Extracted records:
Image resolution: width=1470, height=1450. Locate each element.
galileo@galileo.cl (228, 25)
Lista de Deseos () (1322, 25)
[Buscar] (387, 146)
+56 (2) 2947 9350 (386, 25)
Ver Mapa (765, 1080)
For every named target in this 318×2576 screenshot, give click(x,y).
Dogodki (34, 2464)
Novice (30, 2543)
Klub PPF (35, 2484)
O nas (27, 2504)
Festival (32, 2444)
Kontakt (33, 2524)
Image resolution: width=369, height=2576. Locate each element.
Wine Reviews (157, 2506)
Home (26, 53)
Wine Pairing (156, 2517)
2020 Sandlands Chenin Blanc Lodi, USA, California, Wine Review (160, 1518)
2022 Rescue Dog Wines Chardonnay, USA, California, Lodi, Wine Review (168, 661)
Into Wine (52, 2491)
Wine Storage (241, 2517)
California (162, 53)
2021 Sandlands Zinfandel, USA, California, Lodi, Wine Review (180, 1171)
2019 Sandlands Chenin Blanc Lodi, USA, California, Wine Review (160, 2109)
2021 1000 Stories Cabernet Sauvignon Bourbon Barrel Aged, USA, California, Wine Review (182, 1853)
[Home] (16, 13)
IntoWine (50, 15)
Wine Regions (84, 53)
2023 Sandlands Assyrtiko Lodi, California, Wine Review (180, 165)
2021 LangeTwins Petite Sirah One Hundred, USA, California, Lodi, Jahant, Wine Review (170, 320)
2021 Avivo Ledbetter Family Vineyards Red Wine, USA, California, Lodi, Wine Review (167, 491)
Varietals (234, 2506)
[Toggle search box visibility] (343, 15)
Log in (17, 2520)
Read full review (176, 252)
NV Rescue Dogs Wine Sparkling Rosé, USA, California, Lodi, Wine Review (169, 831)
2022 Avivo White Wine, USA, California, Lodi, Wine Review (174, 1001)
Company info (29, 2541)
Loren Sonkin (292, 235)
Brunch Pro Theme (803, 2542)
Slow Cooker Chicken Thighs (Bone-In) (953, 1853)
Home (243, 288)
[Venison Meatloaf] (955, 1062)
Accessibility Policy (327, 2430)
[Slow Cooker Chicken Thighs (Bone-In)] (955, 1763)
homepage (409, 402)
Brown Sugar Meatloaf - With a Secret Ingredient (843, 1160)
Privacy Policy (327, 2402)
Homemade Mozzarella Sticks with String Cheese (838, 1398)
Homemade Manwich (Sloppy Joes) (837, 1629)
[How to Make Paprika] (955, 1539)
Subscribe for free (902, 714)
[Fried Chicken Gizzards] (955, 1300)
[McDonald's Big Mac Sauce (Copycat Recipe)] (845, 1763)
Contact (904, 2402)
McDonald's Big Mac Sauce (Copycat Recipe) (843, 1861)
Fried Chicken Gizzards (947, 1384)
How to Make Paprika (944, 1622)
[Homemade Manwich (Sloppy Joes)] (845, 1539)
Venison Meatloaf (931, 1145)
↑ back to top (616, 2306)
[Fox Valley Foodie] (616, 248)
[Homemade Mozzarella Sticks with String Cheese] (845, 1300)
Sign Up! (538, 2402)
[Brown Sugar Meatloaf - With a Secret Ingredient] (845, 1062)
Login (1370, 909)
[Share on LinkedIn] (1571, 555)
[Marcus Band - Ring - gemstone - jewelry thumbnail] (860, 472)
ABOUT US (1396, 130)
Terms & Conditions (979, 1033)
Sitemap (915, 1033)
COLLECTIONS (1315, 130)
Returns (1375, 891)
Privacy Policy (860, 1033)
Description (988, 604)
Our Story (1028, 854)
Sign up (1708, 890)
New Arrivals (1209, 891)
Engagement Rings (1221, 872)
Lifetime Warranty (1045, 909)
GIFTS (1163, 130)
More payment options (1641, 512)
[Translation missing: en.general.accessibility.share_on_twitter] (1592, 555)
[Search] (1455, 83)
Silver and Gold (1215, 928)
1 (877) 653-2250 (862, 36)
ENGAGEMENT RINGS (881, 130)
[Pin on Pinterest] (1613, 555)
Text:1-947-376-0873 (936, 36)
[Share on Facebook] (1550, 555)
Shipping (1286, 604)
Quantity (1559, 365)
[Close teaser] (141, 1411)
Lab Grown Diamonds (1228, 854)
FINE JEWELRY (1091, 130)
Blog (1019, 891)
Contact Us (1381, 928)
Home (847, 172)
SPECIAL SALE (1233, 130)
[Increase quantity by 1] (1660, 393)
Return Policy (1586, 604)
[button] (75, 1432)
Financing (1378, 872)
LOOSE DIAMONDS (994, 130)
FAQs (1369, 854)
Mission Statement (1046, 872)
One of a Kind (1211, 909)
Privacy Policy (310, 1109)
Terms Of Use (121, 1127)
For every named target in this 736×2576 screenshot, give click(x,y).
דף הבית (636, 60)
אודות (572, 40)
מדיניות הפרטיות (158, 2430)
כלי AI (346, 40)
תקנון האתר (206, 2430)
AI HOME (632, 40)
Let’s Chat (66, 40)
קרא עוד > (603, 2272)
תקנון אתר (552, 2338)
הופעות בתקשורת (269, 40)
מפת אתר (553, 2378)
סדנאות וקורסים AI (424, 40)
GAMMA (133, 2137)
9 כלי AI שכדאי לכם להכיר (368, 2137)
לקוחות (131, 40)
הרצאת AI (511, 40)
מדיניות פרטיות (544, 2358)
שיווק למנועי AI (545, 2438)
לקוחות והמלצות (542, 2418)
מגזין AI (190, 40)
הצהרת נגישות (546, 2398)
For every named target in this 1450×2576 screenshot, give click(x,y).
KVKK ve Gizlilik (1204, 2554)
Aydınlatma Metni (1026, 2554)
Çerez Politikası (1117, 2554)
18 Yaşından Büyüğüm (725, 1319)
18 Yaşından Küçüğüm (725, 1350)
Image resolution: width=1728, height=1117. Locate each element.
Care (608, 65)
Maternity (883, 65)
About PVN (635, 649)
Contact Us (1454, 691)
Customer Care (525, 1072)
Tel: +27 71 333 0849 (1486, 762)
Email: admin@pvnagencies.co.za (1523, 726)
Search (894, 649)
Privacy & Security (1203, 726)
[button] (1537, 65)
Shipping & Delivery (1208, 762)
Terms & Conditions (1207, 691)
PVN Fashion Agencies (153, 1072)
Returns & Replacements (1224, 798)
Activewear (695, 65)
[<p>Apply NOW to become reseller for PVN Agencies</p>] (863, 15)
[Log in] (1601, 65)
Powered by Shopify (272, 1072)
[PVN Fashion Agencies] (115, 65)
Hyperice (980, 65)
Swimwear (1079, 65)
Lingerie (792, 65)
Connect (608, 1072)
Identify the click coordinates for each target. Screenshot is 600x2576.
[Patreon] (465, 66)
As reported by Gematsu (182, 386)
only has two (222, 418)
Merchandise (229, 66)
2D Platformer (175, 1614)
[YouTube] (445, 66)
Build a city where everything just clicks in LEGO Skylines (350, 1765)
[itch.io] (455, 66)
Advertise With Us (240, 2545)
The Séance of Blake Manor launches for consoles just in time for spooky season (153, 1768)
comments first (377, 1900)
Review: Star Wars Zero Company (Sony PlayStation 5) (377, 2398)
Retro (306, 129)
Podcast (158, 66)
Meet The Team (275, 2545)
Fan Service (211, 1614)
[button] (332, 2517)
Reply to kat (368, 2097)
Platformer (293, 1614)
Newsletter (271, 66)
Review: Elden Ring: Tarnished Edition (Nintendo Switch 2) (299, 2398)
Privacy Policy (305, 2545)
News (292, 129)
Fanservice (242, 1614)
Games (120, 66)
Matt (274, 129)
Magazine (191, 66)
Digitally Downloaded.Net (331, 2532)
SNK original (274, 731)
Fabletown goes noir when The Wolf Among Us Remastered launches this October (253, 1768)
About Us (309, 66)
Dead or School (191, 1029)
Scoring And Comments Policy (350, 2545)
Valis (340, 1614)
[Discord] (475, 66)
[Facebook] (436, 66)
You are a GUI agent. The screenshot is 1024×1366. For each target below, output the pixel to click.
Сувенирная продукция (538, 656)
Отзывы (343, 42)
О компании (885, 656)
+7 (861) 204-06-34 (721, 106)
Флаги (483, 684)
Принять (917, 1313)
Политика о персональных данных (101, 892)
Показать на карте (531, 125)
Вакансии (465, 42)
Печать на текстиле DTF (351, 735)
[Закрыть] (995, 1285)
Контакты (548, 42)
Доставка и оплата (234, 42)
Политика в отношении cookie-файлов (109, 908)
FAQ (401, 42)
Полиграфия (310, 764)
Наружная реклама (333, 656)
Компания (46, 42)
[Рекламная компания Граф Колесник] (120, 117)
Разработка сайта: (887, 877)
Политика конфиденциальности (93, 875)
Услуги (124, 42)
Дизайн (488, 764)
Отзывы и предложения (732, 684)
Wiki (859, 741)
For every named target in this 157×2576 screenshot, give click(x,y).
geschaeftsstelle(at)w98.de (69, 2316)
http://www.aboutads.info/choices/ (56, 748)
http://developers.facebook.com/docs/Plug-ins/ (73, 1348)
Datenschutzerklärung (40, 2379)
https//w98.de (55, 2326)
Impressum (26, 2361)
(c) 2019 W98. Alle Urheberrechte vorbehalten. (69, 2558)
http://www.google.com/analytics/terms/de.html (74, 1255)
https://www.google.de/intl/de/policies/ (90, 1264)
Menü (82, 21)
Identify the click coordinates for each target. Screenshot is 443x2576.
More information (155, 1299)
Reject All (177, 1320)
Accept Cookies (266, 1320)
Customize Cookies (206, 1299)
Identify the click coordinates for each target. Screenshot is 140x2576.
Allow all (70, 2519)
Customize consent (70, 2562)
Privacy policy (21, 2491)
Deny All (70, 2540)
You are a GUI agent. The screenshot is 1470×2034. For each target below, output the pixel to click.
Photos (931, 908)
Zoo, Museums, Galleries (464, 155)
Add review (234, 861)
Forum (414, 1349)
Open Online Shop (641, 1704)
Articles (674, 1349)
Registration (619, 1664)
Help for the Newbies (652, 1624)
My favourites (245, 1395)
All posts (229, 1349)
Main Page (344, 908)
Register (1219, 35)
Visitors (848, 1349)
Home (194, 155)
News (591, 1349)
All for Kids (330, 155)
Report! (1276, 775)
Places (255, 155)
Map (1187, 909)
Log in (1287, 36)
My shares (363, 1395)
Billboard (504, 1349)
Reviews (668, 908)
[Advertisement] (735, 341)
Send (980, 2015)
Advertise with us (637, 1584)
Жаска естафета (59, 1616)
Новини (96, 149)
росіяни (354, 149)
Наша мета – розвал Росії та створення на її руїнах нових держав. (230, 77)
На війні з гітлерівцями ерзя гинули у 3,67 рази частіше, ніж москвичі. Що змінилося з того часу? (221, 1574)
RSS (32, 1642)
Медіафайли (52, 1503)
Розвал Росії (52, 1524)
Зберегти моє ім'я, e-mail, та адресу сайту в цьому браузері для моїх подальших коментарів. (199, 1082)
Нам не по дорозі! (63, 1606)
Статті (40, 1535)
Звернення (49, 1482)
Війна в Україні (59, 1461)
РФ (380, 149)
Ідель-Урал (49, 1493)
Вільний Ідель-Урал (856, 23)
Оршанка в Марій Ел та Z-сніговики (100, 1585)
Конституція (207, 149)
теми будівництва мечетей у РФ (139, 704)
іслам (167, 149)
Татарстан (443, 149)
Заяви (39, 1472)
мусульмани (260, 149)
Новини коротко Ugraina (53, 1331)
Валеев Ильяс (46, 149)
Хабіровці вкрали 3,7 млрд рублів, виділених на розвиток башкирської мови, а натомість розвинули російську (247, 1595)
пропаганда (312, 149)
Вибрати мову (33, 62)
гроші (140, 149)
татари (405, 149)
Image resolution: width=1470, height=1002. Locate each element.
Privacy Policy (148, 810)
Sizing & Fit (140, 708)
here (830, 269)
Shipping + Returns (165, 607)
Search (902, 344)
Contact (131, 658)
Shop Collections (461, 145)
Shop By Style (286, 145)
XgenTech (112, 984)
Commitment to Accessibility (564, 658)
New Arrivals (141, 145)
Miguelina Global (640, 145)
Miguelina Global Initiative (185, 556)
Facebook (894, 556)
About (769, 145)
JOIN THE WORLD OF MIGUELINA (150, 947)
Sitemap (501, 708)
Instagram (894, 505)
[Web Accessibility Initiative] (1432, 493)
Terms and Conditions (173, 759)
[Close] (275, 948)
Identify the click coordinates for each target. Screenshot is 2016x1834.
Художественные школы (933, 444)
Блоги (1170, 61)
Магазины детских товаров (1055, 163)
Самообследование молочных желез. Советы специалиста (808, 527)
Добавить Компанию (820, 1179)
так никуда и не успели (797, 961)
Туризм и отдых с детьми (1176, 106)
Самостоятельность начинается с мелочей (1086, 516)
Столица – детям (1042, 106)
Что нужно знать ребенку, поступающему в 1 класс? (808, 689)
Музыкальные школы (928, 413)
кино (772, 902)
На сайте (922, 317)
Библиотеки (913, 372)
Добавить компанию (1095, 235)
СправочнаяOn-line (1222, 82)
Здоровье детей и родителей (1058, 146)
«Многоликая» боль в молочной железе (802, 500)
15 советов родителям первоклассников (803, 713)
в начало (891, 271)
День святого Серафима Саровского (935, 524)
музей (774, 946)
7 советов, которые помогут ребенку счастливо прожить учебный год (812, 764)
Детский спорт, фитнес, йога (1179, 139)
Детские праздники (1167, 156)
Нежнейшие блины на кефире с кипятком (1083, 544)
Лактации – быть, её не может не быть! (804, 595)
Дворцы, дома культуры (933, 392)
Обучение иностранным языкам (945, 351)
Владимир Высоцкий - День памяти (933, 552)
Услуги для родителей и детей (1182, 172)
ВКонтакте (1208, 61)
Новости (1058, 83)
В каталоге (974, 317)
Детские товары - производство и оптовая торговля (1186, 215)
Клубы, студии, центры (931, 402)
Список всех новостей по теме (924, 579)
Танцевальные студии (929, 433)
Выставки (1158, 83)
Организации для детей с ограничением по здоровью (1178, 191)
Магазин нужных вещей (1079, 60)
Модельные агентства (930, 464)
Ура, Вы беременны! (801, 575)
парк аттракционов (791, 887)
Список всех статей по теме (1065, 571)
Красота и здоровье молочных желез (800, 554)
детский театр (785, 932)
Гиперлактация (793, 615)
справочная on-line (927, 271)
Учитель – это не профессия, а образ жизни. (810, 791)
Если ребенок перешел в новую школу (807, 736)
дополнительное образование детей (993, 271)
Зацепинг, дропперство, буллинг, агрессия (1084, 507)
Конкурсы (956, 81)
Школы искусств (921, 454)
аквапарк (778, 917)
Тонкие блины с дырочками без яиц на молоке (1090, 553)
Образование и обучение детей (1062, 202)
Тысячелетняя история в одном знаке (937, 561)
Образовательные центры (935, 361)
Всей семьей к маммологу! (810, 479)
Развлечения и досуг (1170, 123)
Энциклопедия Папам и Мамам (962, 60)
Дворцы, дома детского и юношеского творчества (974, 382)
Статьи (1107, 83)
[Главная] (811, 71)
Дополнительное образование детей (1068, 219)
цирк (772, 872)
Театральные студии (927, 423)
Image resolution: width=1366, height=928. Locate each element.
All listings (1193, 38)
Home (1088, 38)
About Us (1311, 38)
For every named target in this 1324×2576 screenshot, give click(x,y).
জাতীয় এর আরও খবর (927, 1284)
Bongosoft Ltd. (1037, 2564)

Work task: Go through the listing above and return every line where the word "Sandlands" occurs.

Expected output:
2020 Sandlands Chenin Blanc Lodi, USA, California, Wine Review (160, 1518)
2021 Sandlands Zinfandel, USA, California, Lodi, Wine Review (180, 1171)
2019 Sandlands Chenin Blanc Lodi, USA, California, Wine Review (160, 2109)
2023 Sandlands Assyrtiko Lodi, California, Wine Review (180, 165)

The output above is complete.